»»

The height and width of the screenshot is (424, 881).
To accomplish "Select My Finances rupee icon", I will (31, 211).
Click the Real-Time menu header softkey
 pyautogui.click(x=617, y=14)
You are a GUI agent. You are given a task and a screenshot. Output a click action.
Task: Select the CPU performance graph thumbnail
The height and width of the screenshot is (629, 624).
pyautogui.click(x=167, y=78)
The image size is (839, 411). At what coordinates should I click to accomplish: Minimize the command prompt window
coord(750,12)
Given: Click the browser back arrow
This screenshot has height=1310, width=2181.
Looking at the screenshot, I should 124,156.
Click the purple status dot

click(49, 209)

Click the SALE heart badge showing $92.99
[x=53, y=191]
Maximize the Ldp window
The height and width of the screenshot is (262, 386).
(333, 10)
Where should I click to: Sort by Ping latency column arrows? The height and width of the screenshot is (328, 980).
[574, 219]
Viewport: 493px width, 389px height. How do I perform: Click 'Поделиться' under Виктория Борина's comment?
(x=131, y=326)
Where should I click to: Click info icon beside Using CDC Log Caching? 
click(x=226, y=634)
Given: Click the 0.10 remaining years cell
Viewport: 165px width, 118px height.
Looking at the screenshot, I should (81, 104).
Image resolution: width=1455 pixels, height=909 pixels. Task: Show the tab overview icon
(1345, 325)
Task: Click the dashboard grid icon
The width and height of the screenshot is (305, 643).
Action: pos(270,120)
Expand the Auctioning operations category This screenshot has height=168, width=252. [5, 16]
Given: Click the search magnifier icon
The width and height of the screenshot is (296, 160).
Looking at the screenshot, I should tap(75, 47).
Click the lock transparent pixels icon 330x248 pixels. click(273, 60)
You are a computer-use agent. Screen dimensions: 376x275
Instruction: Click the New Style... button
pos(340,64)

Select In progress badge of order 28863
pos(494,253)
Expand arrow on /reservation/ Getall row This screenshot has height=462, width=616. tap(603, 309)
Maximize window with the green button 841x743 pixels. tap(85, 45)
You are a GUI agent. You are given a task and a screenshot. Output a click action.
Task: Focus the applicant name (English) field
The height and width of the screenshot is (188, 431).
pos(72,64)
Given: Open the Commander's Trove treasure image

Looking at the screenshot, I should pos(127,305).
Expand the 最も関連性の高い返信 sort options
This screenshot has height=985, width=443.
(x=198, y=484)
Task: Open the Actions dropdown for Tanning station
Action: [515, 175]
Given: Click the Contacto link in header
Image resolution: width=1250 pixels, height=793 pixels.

««

▸ **Exercise brief**: Pick out and copy every line of the data above that contains the word "Where". Matching is case-sensitive.

▸ **Finished exercise**:
Where should I click to: Sort by Ping latency column arrows? The height and width of the screenshot is (328, 980).
Where should I click to: Click info icon beside Using CDC Log Caching? 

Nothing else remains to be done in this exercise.